Can you rewrite everything from the start of the listing below down to the line containing "pos(210,408)", requests included, and shift each coordinate in the answers by adding 24 to both of its numbers? Reproduce only those lines.

<<<<

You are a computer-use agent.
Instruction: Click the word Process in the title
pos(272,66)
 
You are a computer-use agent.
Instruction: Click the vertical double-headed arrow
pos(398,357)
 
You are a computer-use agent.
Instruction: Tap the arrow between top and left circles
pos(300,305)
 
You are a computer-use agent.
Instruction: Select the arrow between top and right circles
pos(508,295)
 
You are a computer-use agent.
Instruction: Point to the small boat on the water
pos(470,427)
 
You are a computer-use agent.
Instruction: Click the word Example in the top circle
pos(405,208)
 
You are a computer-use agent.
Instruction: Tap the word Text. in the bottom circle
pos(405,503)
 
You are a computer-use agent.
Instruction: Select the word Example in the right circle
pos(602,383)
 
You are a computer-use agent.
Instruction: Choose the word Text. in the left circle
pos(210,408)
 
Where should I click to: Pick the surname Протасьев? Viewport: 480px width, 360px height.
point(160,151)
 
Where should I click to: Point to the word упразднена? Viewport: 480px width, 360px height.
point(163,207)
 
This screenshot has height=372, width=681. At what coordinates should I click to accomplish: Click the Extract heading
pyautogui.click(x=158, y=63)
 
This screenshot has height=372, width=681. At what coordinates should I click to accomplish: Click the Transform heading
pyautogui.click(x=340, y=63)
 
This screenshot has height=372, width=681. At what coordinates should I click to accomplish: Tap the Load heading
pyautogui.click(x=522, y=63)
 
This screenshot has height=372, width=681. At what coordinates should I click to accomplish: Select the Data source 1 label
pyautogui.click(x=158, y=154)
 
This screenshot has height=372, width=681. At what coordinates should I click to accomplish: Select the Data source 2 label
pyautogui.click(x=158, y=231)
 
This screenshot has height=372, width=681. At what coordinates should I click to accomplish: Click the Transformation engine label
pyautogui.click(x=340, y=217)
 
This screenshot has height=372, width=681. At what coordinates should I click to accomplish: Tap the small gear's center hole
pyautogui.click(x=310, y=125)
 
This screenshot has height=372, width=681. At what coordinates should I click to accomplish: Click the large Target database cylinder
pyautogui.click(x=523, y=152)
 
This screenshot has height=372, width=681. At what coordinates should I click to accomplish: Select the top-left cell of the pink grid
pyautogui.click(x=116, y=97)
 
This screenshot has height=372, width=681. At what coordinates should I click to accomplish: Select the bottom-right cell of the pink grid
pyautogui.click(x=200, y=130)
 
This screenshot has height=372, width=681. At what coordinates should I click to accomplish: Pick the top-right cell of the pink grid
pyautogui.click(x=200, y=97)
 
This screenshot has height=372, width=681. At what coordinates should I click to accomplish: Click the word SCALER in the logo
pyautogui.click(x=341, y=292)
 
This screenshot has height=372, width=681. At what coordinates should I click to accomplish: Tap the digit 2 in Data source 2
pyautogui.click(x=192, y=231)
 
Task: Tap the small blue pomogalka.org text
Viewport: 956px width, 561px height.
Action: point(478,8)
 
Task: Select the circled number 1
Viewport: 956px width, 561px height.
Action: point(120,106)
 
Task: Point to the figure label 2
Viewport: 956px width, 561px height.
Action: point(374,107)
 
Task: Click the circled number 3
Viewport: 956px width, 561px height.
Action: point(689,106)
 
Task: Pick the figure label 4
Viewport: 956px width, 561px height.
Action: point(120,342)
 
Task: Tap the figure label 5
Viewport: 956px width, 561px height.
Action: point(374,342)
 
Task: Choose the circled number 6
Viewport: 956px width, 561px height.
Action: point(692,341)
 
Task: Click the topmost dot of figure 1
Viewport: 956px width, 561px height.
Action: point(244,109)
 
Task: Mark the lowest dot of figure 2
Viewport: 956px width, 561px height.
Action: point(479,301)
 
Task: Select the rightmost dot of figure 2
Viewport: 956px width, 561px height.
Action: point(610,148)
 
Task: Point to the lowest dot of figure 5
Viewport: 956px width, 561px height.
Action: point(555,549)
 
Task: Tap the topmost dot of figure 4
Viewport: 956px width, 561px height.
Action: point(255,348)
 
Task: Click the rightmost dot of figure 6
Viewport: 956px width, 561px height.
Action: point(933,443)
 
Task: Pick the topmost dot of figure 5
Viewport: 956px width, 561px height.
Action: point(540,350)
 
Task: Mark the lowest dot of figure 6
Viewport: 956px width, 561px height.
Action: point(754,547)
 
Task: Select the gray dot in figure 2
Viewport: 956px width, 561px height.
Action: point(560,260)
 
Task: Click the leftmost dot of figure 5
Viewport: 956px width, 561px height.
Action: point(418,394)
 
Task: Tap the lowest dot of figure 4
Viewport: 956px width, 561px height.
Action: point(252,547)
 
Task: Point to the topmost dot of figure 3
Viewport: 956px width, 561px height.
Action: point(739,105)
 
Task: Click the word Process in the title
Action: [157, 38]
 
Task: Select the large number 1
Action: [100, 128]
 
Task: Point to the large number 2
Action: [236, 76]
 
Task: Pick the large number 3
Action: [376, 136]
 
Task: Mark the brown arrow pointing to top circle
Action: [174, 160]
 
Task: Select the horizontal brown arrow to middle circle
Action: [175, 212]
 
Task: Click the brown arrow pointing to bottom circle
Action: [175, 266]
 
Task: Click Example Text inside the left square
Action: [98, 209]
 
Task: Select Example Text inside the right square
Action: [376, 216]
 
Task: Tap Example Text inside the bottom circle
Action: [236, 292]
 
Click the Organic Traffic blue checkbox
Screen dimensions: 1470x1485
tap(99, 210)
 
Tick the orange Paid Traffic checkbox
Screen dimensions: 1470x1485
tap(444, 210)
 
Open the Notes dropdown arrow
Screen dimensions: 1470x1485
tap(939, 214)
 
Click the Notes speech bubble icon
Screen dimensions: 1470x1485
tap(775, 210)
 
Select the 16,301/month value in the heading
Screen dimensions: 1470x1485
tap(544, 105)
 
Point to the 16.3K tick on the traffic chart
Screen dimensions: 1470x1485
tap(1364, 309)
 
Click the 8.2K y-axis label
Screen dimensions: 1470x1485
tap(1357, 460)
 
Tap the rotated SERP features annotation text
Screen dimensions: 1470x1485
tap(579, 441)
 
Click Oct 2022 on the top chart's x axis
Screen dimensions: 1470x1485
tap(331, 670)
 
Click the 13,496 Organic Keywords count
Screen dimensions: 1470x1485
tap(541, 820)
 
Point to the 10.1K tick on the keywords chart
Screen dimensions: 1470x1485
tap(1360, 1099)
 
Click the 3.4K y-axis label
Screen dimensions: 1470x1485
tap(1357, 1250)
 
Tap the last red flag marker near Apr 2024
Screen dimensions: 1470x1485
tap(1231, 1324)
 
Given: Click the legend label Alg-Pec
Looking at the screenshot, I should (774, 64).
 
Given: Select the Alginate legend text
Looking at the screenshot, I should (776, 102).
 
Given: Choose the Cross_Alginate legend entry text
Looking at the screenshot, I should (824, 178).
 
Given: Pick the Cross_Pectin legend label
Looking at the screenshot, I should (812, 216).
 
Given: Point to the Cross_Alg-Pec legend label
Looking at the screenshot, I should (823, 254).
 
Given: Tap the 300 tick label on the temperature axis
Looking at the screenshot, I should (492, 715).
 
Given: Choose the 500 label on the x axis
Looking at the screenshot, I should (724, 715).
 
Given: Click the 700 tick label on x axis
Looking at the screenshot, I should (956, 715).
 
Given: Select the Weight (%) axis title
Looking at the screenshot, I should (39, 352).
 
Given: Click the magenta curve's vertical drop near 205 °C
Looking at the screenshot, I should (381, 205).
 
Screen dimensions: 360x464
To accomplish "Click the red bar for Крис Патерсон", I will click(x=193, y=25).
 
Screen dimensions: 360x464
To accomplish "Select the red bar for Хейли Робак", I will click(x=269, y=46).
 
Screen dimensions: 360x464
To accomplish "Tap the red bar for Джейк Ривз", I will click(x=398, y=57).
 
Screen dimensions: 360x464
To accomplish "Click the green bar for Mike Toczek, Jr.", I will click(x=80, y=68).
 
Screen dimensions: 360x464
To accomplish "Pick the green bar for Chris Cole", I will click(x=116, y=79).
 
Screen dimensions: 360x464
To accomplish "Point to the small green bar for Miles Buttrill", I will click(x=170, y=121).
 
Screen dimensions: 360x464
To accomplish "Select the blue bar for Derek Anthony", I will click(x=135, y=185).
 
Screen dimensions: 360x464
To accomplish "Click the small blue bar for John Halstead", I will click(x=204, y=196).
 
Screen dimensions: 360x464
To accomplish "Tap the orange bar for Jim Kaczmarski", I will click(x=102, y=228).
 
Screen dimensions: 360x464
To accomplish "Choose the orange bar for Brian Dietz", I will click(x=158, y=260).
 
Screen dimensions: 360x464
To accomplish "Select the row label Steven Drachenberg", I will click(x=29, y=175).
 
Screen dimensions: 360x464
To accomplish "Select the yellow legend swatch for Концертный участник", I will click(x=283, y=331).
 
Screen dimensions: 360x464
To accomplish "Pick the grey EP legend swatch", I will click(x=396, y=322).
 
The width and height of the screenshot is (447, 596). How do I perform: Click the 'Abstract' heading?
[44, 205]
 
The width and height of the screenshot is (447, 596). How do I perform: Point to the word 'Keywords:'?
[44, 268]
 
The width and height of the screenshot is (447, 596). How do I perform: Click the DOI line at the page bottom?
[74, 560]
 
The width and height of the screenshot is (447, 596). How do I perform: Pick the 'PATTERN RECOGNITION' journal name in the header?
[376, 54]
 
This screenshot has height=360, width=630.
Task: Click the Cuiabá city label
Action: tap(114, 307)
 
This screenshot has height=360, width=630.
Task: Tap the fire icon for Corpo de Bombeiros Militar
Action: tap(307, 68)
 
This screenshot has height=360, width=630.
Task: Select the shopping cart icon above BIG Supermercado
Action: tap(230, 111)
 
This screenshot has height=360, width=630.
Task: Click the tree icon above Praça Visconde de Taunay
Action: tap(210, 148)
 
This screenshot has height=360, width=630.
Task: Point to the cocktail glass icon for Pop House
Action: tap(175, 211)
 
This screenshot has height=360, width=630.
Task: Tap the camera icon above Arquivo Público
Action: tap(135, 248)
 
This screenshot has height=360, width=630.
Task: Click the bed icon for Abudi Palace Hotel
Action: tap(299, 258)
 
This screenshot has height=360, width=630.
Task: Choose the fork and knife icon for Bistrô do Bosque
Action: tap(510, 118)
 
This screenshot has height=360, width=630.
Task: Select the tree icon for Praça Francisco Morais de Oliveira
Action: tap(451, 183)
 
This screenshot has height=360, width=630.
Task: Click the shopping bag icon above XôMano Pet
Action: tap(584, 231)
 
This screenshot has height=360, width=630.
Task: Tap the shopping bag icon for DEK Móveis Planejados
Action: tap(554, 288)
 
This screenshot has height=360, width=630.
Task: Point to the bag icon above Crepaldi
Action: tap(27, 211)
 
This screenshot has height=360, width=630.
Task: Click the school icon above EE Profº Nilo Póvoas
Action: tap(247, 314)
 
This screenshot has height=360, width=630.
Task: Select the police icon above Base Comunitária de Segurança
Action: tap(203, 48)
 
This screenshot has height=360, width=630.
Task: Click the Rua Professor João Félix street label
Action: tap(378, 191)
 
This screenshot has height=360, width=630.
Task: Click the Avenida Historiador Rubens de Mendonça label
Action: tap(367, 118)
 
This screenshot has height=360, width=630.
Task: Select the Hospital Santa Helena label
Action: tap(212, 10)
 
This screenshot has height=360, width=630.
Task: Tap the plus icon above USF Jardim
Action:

>>>>

* **OUTPUT**:
You are a computer-use agent.
Instruction: Click the word Process in the title
pos(296,90)
 
You are a computer-use agent.
Instruction: Click the vertical double-headed arrow
pos(422,381)
 
You are a computer-use agent.
Instruction: Tap the arrow between top and left circles
pos(324,329)
 
You are a computer-use agent.
Instruction: Select the arrow between top and right circles
pos(532,319)
 
You are a computer-use agent.
Instruction: Point to the small boat on the water
pos(494,451)
 
You are a computer-use agent.
Instruction: Click the word Example in the top circle
pos(429,232)
 
You are a computer-use agent.
Instruction: Tap the word Text. in the bottom circle
pos(429,527)
 
You are a computer-use agent.
Instruction: Select the word Example in the right circle
pos(626,407)
 
You are a computer-use agent.
Instruction: Choose the word Text. in the left circle
pos(234,432)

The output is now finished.